The nearest inhabited island to Pitcairn is Mangareva in French Polynesia, 480km or a 36-hour boat ride away. Besides a few hundred cruise ship passengers per year (who often only spend an hour or two on Pitcairn when the ship passes), the only visitors are a few yachts, occasional groups of boat-chartering birders and a handful of intrepid tourists.
In January 1790 the Bounty mutineers arrived on Pitcairn after a long search for a remote hideaway, far from the long arm of British naval justice. Led by Fletcher Christian, the party was made up of eight other mutineers, six Tahitian men, 12 Tahitian women and a child. Once they were settled on the island, the Bounty was burnt both to prevent escape and to avoid detection. Chaos and bloodshed ruled the first years, largely due to the English mutineers’ slave-like treatment of the Polynesian men. By 1800, Adams (who had recently discovered religion), was the sole surviving man along with 10 women and 23 children.

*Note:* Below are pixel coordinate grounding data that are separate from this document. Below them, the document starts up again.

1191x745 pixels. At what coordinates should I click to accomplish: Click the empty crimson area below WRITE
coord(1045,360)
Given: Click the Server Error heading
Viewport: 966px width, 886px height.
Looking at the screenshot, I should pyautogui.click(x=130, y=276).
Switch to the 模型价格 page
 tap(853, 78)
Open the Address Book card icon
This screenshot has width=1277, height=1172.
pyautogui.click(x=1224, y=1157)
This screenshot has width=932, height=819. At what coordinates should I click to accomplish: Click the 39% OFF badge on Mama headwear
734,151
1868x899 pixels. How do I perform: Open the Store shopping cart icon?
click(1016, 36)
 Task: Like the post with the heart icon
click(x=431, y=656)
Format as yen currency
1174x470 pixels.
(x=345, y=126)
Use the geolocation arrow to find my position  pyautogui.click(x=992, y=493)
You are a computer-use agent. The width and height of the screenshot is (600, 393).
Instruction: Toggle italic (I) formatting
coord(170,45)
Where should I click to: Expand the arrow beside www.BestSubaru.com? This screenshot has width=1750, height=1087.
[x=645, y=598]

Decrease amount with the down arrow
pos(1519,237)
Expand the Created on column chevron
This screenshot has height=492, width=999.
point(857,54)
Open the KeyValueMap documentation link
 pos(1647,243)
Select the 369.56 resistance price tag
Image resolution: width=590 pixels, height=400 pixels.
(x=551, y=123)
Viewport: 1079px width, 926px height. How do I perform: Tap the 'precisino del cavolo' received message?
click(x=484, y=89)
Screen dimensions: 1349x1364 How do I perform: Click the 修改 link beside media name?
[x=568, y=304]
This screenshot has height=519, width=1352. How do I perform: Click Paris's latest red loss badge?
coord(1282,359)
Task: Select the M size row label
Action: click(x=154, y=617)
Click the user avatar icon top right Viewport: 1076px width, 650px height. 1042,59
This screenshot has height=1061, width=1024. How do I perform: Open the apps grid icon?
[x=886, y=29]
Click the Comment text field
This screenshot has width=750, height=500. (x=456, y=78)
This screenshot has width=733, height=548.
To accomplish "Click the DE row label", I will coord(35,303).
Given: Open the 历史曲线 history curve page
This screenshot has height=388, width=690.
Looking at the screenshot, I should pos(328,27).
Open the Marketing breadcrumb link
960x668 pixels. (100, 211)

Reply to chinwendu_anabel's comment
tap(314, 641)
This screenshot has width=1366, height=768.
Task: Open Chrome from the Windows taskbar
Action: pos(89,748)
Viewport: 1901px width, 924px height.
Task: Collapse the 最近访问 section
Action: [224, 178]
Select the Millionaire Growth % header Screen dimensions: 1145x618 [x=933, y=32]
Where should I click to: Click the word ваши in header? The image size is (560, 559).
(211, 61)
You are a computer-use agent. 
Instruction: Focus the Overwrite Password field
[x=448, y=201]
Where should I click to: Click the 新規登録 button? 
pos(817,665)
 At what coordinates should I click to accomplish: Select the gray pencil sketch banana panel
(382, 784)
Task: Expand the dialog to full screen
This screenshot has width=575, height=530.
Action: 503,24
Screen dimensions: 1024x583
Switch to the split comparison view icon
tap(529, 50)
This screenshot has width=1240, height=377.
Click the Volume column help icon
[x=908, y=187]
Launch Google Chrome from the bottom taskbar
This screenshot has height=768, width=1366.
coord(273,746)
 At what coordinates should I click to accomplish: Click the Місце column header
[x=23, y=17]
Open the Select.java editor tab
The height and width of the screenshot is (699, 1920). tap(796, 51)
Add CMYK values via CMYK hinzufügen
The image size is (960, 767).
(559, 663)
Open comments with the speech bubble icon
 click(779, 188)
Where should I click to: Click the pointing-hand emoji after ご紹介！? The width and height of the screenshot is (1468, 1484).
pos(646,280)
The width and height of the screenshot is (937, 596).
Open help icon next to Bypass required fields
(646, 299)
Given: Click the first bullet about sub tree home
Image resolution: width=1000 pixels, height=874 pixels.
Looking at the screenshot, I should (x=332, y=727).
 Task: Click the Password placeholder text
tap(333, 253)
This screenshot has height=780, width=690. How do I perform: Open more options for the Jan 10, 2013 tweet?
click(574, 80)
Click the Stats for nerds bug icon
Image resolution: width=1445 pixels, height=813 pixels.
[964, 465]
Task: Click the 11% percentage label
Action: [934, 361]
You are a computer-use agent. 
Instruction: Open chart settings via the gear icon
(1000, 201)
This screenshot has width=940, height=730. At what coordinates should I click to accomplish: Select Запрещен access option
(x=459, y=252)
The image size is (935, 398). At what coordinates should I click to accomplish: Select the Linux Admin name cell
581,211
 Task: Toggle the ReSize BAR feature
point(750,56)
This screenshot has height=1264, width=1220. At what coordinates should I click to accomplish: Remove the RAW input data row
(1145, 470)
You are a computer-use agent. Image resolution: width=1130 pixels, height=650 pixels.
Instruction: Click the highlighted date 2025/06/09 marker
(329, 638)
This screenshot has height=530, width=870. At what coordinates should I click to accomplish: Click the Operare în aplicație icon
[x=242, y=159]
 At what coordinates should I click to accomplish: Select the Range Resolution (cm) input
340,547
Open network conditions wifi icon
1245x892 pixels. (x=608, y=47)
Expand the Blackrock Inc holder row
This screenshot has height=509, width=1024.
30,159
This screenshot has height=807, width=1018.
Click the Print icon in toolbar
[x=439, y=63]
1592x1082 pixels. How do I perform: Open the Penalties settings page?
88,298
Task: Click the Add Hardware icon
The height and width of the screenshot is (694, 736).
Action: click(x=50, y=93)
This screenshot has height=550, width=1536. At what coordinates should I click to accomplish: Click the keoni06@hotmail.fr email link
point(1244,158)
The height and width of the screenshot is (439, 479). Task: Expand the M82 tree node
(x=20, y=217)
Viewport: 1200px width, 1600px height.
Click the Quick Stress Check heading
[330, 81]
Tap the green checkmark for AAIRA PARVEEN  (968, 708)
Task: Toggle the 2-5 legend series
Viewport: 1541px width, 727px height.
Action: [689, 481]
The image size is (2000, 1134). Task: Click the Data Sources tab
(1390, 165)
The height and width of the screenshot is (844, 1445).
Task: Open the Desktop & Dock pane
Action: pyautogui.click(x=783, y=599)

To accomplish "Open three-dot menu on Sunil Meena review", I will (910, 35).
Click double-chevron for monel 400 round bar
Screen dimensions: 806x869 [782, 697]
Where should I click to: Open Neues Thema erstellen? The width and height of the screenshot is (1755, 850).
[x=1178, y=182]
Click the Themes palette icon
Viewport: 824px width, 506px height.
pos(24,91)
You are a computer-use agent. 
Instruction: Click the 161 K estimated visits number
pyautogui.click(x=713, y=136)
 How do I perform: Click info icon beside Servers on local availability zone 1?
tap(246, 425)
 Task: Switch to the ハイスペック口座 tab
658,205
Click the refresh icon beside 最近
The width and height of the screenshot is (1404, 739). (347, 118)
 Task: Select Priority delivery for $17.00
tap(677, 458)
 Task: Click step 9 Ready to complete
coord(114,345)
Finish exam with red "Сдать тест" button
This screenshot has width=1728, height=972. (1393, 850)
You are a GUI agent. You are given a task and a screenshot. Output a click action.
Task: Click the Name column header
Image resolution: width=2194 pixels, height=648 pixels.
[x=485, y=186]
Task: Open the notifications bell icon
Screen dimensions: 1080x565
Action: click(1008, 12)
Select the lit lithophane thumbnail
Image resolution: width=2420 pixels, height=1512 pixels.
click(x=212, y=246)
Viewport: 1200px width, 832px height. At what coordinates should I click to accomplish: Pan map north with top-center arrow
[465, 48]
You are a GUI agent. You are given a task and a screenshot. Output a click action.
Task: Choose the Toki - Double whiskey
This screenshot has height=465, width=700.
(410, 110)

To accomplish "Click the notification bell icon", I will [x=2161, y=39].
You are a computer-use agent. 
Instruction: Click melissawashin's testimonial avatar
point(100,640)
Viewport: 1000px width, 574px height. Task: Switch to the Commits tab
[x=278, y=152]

Adamstown was a neat little settlement of God-fearing Christians when American Captain Mayhew Folger rediscovered Pitcairn Island in 1809, solving the 19-year mystery of what had happened to Christian and the Bounty after the mutiny. By this time British attention was focused on Napoleon and there was no interest in the surviving mutineer who was guilty of a decades-old crime.
Pitcairn didn’t hit world headlines again till 2004 when six men, including most heads of the community, were found guilty of a string of sex offences, including rape and indecent assault, on young girls. Life on Pitcairn changed irrevocably. Deep within the closest knit society imaginable, sisters, daughters and wives were pitted against uncles, fathers and brothers and, just as often, each other. In response, Britain has paid more attention to this speck of a colony than it has since the days of Bligh. From a new jetty on the opposite side of the island to Bounty Bay, to a state-of-the-art telephone system, the island has gotten back on its feet and everyone hopes the years of sex abuse have ended.
Although Pitcairn’s population grew to 223 before WWII, depopulation rather than overpopulation has become the major concern. With British funds being poured into the island for development since 2004, a few ex-islanders are being lured home. The presence of British officials and government workers has raised the population to around 60.
These days, the islanders do a busy trade turning out curios for visiting ships, including woven round pandanus baskets, models of the Bounty and a variety of miro wood carvings. Pots of local homey and Pitcairn Island stamps are other island must-haves.